应用基于Tetramer技术的致病性CD8 T细胞免疫分型探讨1型糖尿病患者 胰岛损伤异质性的研究

Pathogenic CD8 T cells have the ability to infiltrate and kill islet beta cells, and play a key role in type 1 diabetes (T1D) onset and progression. Recent studies have proved the heterogenicity of islet destruction in different T1D subjects, but it is poorly understood the mechanisms contributed to it. Our previous study indicated that CD8 T cells responses to ZnT8 107-116 (a novel HLA-A*0201 restricted CTL epitope) stimulation were significantly different between recent onset and longstanding T1D subjects, this suggested the heterogenicity of pathogenic CD8 T cells themselves might result in the heterogenicity of islet destruction in different T1D subjects. Consequently, this proposed work will utilize multi-color flow cytometry based on HLA-A*0201 restricted tetramer staining and molecular biological techniques etc, and compare HLA-A*0201 restricted recent onset T1D subjects with rapid loss of islet function to longstanding T1D subjects with residual C peptide, (1) to obtain a robust understanding of phenotype differences of various auto-antigen (including ZnT8 107-116) specific CD8 T cells, such as their activation, differentiation and cytokine secretion etc, (2) to further reveal their different capacity to infiltrate and kill islet beta cells, (3) to clarify differences of global Treg activation and differentiation and their ratio to the investigated islet-specific CD8 T cells, (4) to elucidate whether the effects of T1D risk alleles on Treg and islet-specific CD8 T cells immune phenotypes are correlated with heterogenicity of islet destruction. This project will help define potentially more precise composite biomarkers of disease progression along with providing insight into disease mechanisms and appropriate combination therapies required to prevent T1D.
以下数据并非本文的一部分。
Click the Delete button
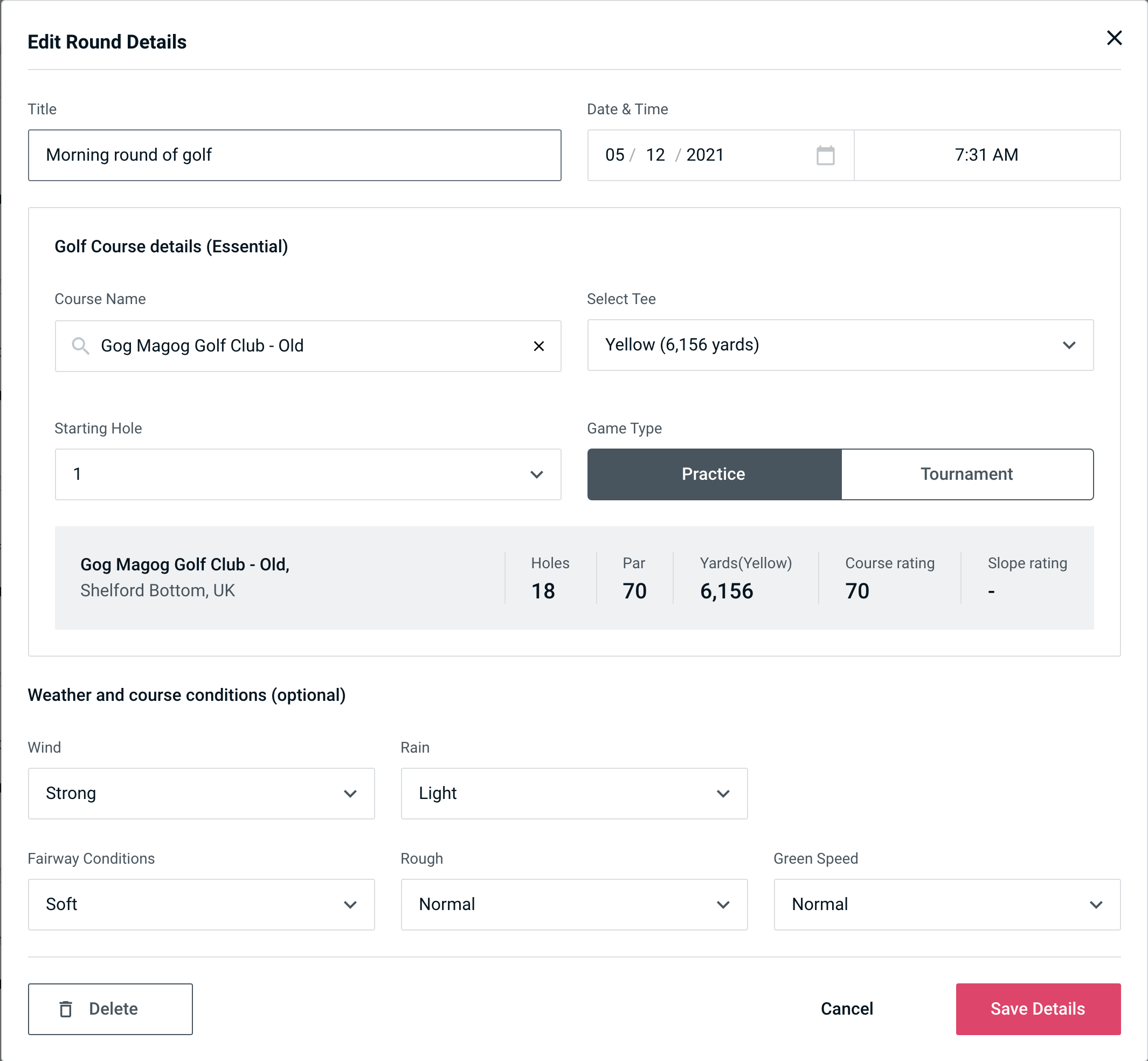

致病性CD8 T细胞是浸润并杀伤胰岛，导致1型糖尿病发生的关键因素。近期研究证实该病不同患者胰岛损伤存在异质性，但其机制尚不明确。本课题组前期研究表明，该病新发及长病程患者外周血CD8 T细胞对HLA-A*0201限制性表位ZnT8 107-116的反应性差异显著，这提示致病性CD8 T细胞本身异质性可能导致患者胰岛损伤的异质性。因此本课题拟采用基于Tetramer标记的多色流式细胞术及分子生物学等技术，揭示胰岛功能快速丢失和仍有残存的两组1型糖尿病患者PBMC中，ZnT8 107-116等多种自身抗原阳性表位反应性CD8 T细胞活化分化并浸润杀伤胰岛能力的差异；阐明两组患者Treg活化分化及其与致病性CD8 T细胞比例平衡的差异；并明确该病易感基因位点对上述细胞免疫表型的影响与患者胰岛损伤异质性的关联。本课题将为1型糖尿病病程进展中免疫状态监测及其个体化免疫治疗提供新的生物学标志。

1型糖尿病作为遗传相关的自身免疫性疾病，其发病和调节性Treg细胞及致病性CD8 T细胞密切相关。但是该病和单基因糖尿病易于混淆，而中国人群该病的遗传易感性尚不清楚，并且Treg细胞亚群和胰岛抗原特异性CD8T细胞及其表型在1型糖尿病亚型中的差异，以及两者之间的关联还有待研究。基于此，本项目首先揭示自身抗体阴性临床疑似1型糖尿病患者中存在相当比例单基因糖尿病患者，尤以HNF1A和WFS1基因突变为主；基于此，我们建立了适合中国人群的单基因糖尿病规范化诊疗流程。其次，本项目首次通过GWAS筛选绘制了亚洲人群1型糖尿病遗传易感基因图谱，鉴定出GATA3和BTN3A1两个新的易感基因区域，并基于累积遗传易感基因评分，建立了1型糖尿病发病及疾病进程的预测模型，同时发现这些易感基因位点与机体调节性Treg细胞或胰岛功能水平相关。再次，本项目研究表明外周血PBMC中Helios+ Treg亚群频率虽然与1型糖尿病患者残存胰岛功能无关，但与病程呈正相关，与疾病诊断年龄呈负相关。并且在正常人群中，中央记忆性和效应记忆性Helios+ Treg细胞的负性关联，及其与调节性单核细胞的正向关联，在1型糖尿病患者中均消失。而与非特异性CD8 T细胞相比，HLA-A*0201限制性胰岛抗原特异性CD8T细胞活化（CD45RA和CD57）及功能耗竭相关（PD-1，TIGIT和KLRG1）分子表达均显著上调，但在1型糖尿病不同胰岛功能亚组中，这些特异性CD8 T细胞频率及其表型并无显著差异，并且与CD4调节性Treg细胞间也无关联。本项目从一定程度上推动了糖尿病个体化精准诊断和治疗，同样对1型糖尿病患者调节性Treg亚群及自身抗原特异性CD8 T细胞的评估也为1型糖尿病患者免疫治疗监测点提供了很好的依据。